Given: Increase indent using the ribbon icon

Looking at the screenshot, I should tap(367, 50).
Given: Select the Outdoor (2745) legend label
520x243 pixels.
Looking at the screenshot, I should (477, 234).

============

→ **DIRECTIONS FOR THIS TASK**
All lines from the line containing "Given: Select the Outdoor (2745) legend label" through the last line of the data are to be repeated exactly; no other line belongs in the answer.

→ **ANSWER BOX**
Given: Select the Outdoor (2745) legend label
520x243 pixels.
Looking at the screenshot, I should (477, 234).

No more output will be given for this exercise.